Morningside's first source for campus news
Monday December 18th 2017

Insider

Archives

Banned Books Week Combines Politics and Literature

Books17by Lindsey Smith–As a fitting end to Banned Books Week, Morningside students and staff gathered on Friday to talk about Alabama Story, a play that touches on banned books in the 1950s.

Russell Wooley, director and adjunct professor, talked about his decisions in casting the play at Lamb Theatre in Sioux City, as well as the conflict surrounding the play’s truthful elements.

The play centers on the year 1958 in Alabama, when a children’s book titled The Rabbits’ Wedding was restricted from the children’s section because it “encouraged integration.”

While this part of the play is grounded in truth, a different fictional plot intertwines with the real life book banning involving a white woman and a black man’s relationship in segregated Alabama.

Wooley says of the play, “It’s an emotional show for a lot of people.”

Dave Madsen, a professor at Morningside, was also cast in the play as the senator who decides to keep the book off the shelves.

Madsen found special relevance with the play. “As I’m saying these words, I’m thinking there are still people who would say these words.
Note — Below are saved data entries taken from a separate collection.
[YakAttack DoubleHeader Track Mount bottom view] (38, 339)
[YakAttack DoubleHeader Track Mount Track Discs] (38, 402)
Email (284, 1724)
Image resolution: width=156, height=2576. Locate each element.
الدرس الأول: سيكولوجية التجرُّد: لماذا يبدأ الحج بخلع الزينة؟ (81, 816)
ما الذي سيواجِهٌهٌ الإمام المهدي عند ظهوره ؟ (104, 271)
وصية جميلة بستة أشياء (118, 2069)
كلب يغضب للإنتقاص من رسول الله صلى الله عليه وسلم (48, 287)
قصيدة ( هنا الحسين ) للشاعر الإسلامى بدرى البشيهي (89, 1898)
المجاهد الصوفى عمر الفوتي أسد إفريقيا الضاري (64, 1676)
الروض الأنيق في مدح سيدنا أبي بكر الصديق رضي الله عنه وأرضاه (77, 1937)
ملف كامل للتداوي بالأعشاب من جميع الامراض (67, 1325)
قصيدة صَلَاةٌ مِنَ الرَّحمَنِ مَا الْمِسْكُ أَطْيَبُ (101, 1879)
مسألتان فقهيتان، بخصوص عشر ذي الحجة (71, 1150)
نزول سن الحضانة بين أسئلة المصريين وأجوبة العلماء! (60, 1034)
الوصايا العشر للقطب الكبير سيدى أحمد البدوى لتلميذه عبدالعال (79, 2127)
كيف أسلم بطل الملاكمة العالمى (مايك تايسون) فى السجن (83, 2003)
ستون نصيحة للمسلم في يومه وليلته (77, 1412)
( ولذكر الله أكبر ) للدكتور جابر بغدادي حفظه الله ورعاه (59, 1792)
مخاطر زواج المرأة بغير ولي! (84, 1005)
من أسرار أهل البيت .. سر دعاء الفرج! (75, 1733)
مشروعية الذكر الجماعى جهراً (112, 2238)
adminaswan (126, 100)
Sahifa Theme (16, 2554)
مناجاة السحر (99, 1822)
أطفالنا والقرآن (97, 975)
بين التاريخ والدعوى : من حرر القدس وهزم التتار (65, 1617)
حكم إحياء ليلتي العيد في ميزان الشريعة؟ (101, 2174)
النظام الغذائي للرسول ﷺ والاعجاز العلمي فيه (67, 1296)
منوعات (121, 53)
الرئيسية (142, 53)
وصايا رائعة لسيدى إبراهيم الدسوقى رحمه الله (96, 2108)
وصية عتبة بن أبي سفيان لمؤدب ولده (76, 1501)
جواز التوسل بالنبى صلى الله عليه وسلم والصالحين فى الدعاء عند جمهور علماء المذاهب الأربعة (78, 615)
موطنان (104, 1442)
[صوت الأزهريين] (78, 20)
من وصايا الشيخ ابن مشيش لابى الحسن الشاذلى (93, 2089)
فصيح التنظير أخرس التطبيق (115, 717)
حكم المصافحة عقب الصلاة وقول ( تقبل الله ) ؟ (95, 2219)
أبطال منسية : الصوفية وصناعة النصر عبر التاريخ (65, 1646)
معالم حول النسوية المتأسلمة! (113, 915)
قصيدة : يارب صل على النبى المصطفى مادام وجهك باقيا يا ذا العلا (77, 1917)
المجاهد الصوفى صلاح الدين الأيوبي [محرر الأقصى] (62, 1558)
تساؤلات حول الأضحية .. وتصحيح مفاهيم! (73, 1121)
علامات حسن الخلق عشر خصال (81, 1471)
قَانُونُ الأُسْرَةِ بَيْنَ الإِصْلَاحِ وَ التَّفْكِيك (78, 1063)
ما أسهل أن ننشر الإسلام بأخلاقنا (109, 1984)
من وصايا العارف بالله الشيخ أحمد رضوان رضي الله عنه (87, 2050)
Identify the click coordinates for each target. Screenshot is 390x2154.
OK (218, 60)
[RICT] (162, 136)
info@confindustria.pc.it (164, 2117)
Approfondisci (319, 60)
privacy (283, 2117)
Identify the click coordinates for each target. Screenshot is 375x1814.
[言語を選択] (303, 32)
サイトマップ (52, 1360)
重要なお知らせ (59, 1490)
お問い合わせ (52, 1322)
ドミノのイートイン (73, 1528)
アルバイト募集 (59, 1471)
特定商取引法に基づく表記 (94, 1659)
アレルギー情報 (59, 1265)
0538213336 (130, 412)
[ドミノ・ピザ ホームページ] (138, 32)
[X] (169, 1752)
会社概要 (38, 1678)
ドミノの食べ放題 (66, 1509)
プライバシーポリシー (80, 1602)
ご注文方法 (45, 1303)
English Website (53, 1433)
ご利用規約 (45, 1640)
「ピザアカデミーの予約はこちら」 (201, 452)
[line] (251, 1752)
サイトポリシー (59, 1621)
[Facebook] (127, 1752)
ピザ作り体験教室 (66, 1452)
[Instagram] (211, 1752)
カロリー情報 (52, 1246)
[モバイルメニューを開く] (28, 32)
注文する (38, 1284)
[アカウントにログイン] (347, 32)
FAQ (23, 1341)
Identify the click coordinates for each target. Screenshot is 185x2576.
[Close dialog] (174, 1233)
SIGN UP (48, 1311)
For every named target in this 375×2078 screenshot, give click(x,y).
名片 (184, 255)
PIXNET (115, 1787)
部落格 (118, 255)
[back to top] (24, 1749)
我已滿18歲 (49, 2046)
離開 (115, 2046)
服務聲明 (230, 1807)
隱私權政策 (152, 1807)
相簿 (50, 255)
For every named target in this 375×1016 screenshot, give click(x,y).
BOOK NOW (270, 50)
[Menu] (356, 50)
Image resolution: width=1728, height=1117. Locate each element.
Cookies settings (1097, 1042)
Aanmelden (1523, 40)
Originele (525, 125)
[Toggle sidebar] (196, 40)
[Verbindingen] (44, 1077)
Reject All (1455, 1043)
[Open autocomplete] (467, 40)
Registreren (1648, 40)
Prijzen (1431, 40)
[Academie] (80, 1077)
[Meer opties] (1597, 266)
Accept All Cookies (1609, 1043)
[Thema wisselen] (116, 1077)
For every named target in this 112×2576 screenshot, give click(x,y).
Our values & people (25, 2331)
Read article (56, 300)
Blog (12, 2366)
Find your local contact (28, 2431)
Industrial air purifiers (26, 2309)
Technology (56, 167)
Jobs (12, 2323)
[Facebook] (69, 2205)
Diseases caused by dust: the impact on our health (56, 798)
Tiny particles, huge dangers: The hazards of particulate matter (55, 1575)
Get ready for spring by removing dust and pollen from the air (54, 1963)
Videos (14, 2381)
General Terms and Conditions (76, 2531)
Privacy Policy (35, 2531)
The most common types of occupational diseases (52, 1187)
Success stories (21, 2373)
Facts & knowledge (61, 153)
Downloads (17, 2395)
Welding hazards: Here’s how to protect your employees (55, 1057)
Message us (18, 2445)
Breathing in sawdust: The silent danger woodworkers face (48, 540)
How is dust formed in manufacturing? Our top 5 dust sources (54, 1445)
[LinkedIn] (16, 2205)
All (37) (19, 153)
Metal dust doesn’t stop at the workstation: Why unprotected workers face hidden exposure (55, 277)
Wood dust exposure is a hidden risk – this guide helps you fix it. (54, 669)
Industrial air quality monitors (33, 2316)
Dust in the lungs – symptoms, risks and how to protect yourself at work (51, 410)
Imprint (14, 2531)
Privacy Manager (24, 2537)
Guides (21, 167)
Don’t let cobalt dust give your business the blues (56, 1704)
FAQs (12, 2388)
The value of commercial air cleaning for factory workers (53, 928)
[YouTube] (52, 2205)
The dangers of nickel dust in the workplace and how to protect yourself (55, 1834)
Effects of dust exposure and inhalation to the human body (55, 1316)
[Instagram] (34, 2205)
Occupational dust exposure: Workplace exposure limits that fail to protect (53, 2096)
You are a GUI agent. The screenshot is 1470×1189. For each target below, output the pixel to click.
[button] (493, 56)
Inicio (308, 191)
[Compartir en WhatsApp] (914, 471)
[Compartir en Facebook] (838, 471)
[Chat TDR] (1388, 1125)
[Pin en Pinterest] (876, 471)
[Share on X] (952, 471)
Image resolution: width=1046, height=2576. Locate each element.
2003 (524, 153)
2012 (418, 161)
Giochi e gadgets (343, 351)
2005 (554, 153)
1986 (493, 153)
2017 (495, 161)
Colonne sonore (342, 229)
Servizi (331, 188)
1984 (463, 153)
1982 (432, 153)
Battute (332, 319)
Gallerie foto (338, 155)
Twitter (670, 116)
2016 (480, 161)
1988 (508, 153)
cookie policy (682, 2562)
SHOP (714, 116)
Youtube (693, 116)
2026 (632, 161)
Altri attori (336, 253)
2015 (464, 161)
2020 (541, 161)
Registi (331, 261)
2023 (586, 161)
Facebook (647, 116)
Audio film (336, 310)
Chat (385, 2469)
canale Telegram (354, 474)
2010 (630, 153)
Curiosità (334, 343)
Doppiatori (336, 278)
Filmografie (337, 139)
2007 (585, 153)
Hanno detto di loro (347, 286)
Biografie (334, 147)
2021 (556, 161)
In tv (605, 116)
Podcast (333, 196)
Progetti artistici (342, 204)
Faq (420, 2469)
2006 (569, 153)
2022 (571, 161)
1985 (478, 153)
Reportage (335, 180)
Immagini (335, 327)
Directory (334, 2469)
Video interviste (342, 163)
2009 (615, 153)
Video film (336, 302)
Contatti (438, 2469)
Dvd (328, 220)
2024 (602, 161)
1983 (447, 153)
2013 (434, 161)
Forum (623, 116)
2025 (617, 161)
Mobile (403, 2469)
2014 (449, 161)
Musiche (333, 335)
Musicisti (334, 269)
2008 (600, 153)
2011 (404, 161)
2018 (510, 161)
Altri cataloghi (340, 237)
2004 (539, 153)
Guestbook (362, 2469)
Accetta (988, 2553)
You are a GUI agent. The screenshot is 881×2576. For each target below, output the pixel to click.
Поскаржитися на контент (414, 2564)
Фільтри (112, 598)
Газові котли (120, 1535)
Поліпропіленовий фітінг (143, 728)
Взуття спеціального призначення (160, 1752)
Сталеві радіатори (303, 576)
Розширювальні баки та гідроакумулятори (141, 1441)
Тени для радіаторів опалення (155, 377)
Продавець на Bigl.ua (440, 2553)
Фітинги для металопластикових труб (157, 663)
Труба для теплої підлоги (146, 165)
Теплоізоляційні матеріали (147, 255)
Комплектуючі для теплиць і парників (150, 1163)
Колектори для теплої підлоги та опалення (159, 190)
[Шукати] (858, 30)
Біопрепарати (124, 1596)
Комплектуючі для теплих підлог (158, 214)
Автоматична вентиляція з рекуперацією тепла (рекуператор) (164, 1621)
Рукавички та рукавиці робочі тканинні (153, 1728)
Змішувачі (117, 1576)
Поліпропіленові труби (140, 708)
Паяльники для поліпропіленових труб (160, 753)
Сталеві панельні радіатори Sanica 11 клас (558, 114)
It’s timely,” he said.

Besides Alabama Story, there are thousands of books, plays, and other writings challenged each year.

Banned Books Week started in 1982 to combat this rise in book censorship and continues to be recognized every year around the world.

Karen Wascher, Circulation Manager at the Hickman-Johnson-Furrow Library, believes that this week is especially important considering how many people are affected by banned books each year.

As she says, “I think it is important because while for the most part the days of absolutely forbidding a book or burning it in the middle of the lawn are gone, at least in the U.S, people still want to restrict access when it comes to teenagers and children.”

For years, certain groups have often fought to remove books from the shelves, many times without having read the material to assess its content, as in the case of the Harry Potter series several years ago.

Supporters and protesters alike feel there needs to be an open conversation about the materials so they aren’t hard or impossible to get to but instead are open for discussion.

As Wascher says, “When we think we have it all solved, that’s when it becomes dangerous.”